What to work on :: In the data below, rewrite the stretch from the line containing "Where should I click to: Click" through the line containing "pos(293,173)", changing "breadcrumb" to "link" and leaving everything else as it is.
## start Supplied material
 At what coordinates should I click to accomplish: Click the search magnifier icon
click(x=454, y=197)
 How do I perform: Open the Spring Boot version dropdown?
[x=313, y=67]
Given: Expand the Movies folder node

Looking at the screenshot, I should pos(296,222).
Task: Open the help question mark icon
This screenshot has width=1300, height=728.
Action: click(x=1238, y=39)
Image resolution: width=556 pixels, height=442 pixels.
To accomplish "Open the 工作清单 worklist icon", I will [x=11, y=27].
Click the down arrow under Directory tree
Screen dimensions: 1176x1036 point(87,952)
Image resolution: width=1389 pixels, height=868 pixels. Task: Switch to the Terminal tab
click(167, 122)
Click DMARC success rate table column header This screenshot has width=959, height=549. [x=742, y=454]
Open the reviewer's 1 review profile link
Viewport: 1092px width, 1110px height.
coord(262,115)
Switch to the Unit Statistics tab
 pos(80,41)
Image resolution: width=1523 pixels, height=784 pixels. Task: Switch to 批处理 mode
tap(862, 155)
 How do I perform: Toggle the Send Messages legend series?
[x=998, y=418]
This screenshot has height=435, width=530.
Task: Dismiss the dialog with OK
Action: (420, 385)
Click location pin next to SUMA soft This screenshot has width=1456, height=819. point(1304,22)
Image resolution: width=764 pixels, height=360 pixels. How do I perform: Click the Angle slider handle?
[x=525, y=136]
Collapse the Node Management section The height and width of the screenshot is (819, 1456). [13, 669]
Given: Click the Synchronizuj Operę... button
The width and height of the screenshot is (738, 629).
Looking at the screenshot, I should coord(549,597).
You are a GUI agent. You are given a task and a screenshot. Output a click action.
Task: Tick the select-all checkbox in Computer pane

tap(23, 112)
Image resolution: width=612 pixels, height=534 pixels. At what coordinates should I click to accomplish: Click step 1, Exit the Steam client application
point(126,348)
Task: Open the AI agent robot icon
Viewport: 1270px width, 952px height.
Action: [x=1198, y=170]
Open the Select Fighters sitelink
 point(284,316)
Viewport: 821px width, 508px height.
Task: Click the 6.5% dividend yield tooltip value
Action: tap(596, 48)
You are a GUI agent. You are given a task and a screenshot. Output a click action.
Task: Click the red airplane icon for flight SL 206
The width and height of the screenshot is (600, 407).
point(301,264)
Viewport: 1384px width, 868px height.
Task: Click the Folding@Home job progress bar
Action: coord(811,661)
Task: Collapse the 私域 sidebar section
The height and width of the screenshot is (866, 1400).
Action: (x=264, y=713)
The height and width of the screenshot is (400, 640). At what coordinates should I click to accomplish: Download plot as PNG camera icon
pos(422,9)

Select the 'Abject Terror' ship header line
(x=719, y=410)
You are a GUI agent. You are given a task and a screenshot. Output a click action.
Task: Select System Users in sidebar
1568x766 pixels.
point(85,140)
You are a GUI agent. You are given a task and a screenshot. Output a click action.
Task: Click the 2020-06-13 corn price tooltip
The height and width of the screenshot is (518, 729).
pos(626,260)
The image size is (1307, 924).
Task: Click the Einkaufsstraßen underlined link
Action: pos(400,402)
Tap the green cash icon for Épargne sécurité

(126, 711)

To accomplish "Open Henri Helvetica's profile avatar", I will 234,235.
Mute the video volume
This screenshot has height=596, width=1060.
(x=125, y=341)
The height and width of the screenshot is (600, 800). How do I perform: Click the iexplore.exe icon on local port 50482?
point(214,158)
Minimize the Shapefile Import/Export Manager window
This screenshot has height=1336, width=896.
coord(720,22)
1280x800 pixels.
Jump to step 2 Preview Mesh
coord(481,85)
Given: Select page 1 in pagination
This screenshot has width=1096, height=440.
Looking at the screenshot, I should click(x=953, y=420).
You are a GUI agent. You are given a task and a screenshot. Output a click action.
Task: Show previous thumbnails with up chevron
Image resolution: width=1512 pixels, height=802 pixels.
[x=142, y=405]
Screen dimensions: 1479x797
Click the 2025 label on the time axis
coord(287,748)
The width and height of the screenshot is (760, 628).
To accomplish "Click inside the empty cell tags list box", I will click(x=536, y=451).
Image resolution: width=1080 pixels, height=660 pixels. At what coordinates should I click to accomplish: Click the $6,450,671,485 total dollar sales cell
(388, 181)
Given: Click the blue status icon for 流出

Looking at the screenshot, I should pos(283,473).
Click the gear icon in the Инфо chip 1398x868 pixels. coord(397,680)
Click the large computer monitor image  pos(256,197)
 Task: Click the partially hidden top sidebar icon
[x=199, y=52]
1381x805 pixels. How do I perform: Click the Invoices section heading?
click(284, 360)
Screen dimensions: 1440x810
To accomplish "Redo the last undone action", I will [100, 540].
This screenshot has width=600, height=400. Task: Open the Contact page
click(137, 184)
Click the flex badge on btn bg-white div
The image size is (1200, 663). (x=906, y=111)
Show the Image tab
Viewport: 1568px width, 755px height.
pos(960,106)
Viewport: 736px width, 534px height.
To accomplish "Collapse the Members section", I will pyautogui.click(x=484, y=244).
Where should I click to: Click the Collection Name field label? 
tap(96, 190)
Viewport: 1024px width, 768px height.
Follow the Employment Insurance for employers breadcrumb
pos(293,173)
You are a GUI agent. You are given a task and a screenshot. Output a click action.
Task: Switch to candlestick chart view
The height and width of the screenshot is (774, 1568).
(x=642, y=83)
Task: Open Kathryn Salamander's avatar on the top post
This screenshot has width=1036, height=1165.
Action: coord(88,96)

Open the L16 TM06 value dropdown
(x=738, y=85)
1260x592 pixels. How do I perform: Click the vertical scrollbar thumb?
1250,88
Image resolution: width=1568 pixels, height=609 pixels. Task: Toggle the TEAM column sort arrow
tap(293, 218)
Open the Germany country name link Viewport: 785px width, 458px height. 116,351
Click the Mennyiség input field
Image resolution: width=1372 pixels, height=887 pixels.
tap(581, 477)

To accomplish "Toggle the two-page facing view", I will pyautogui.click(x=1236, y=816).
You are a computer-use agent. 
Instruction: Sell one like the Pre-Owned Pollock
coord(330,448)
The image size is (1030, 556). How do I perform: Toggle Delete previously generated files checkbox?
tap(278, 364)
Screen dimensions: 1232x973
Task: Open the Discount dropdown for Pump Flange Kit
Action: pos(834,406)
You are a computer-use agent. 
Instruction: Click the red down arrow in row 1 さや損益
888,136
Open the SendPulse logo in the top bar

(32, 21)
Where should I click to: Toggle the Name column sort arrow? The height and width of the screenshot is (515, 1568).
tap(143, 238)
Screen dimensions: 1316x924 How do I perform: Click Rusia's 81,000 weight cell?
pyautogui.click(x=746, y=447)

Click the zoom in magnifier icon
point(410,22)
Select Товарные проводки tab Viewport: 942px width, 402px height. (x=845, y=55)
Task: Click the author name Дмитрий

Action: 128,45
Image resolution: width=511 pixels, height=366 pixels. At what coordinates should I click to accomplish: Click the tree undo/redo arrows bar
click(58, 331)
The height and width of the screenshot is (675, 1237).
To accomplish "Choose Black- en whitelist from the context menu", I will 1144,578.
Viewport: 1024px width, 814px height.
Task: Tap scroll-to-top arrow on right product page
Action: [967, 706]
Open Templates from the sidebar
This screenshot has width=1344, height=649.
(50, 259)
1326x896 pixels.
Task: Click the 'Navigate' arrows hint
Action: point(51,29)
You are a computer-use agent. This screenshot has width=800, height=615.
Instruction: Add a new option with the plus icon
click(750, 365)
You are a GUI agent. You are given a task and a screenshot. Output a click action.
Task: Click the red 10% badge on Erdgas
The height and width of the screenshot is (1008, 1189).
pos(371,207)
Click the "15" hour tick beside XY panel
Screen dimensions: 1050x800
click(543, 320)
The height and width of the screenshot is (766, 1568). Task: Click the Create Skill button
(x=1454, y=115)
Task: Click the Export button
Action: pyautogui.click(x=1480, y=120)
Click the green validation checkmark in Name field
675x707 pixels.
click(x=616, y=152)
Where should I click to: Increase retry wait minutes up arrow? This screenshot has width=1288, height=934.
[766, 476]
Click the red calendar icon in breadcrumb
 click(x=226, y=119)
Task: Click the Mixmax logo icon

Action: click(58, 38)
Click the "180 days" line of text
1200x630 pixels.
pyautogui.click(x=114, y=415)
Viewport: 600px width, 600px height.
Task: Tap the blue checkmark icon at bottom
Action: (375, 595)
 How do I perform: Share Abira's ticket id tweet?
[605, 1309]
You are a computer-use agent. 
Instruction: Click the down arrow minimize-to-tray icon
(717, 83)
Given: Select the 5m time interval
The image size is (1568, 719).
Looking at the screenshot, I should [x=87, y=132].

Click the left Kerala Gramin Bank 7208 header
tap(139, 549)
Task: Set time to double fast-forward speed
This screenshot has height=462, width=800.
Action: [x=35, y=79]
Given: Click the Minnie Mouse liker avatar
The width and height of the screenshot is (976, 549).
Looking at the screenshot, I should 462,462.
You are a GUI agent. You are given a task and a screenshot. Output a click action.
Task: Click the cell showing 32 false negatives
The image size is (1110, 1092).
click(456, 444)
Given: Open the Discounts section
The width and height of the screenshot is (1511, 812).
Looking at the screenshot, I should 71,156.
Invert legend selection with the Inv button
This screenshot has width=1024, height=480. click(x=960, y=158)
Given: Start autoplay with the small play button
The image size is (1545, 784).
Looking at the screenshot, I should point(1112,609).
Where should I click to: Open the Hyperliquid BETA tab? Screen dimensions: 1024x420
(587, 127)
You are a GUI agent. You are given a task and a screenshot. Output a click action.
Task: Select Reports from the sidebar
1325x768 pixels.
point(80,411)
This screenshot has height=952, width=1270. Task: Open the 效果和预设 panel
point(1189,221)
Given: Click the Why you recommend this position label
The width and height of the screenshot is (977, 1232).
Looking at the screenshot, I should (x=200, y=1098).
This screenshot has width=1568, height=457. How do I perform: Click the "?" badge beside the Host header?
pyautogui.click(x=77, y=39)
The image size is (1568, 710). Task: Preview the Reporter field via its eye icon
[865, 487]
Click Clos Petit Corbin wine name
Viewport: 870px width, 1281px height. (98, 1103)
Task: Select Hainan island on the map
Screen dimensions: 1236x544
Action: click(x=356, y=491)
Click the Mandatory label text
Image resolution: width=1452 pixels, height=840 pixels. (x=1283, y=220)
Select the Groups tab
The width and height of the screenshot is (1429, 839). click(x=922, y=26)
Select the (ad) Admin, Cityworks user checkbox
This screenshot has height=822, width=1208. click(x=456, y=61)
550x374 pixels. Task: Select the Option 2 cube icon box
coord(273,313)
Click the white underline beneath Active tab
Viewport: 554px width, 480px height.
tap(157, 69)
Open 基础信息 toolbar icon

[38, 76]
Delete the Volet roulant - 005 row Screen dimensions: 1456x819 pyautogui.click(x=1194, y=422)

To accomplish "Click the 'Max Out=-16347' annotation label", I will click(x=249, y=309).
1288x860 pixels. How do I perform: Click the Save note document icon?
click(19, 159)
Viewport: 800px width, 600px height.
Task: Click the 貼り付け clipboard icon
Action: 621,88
## end Supplied material
Reply to the exercise ::
Where should I click to: Click the Collection Name field label? 
tap(96, 190)
Viewport: 1024px width, 768px height.
Follow the Employment Insurance for employers link
pos(293,173)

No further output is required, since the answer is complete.